看著嶜沒有什麼動作,緊張的氣氛也就緩和了下來。
把空的水杯放回嶜的手中後,漾漾尷尬地笑了笑,但卻沒有說什麼,只是兩眼瞧著嶜,意思很明顯的就是要讓嶜替他說說。
「欸」嶜又把裝了個八分滿的水遞給漾漾後才說才指指桌上的東西-一張字卡。
雅多轉頭看到了字卡上的字,再把頭轉回來,「漾漾,你要吃的話,我們這邊有很多的。」
還在因為叫破喉嚨而灌水的漾漾,急著想回覆,卻不料,嗆到了。
......
嶜無奈地趕緊的為漾漾輕輕地順了順背。
「啊就......就老姐來了,我還睡成像死豬一樣,完全不曉得,然後就......」
「......」無語了。
「哈哈,雅多,我沒事啦,沒事啦,用不著這麼擔心。

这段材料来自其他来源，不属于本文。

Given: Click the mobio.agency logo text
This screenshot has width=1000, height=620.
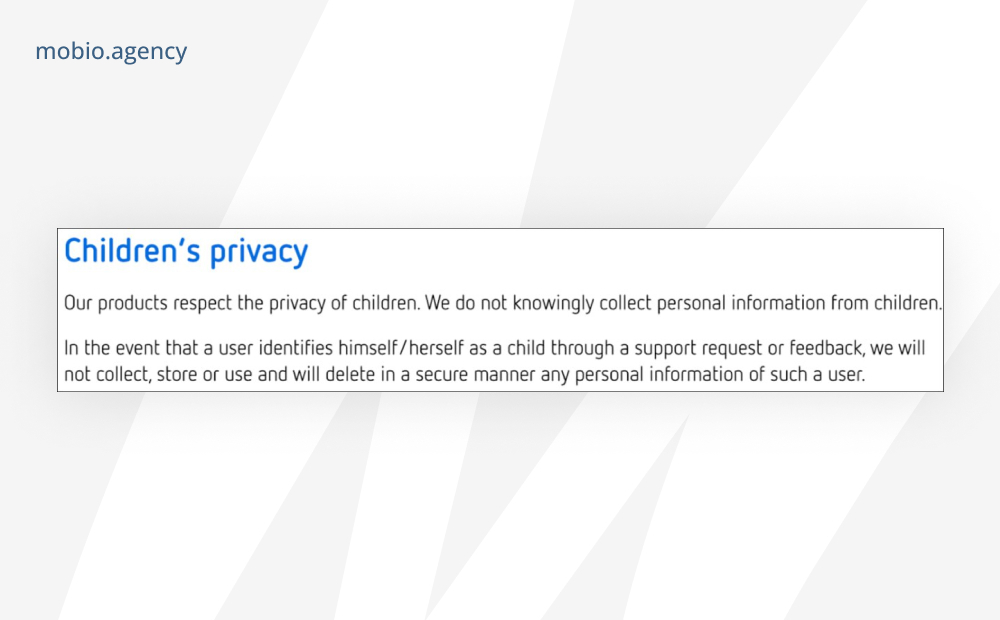Looking at the screenshot, I should pyautogui.click(x=111, y=52).
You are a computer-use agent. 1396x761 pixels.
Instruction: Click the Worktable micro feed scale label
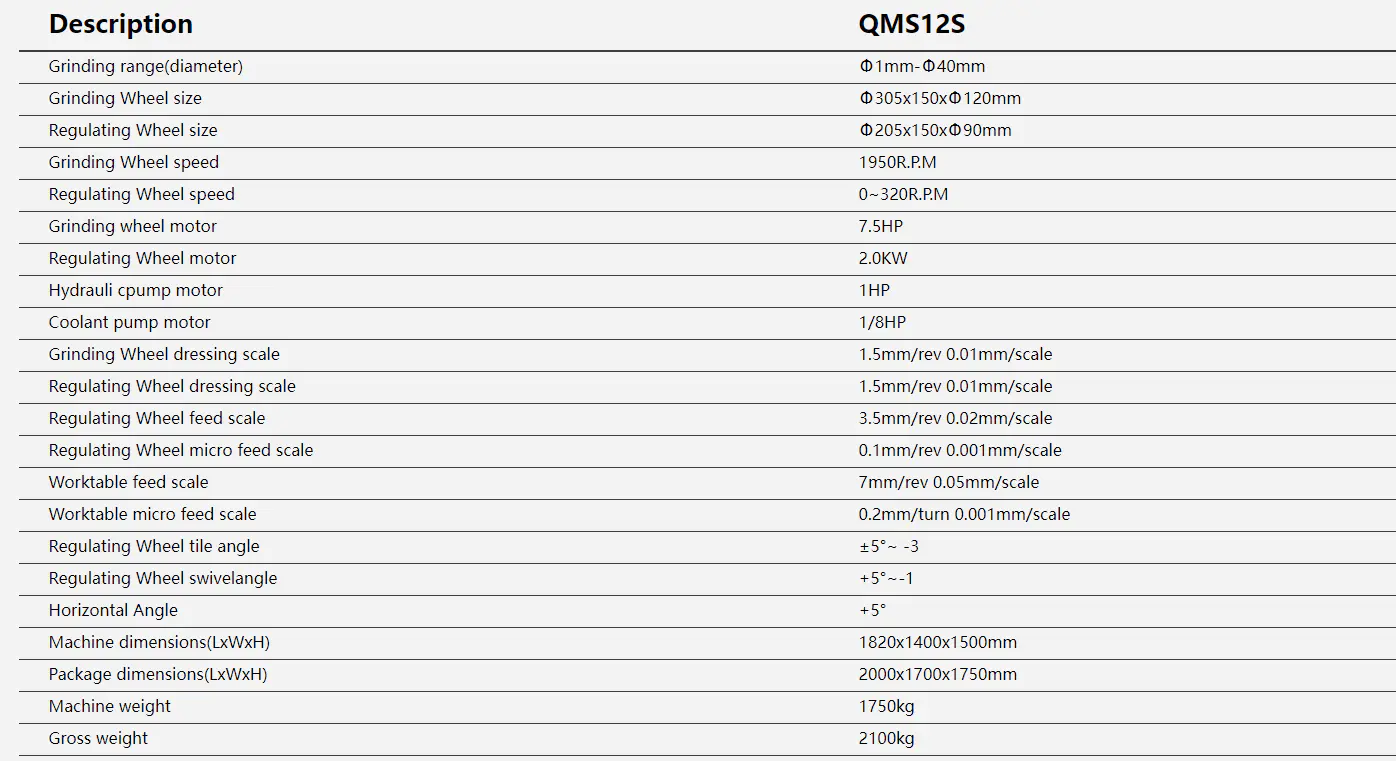click(153, 514)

」這才想到自己早已失態成如此,連忙尷尬的笑了笑,想要掩飾一下自己的不堪。
「那你先休息吧,我就不打擾了。等你好了,再給你送一些蛋糕過來吧。」雅多見漾漾已經好多了,放心了的讓給他個空間好好休息一下。
….........…….………
巨大的門被關上,區隔出了兩個空間。
...……………………..
「咳咳!」
「晦!你到底怎麼了?」嶜馬上為他順順氣。
「給我我姐拿的小珠子和一杯水。」面露痛苦的靠在床頭,跟嶜交代一下。
「嗯。」一杯水和一顆血紅珠子一眨眼就在晦的手掌心了。
一口氣吞了下去。
變出了另一把刀子,在傷口的地方劃了幾撇,更多的血冒了出來,看得嶜慌了,卻不敢上前做些什麼,就怕一不小心就真的好不了了。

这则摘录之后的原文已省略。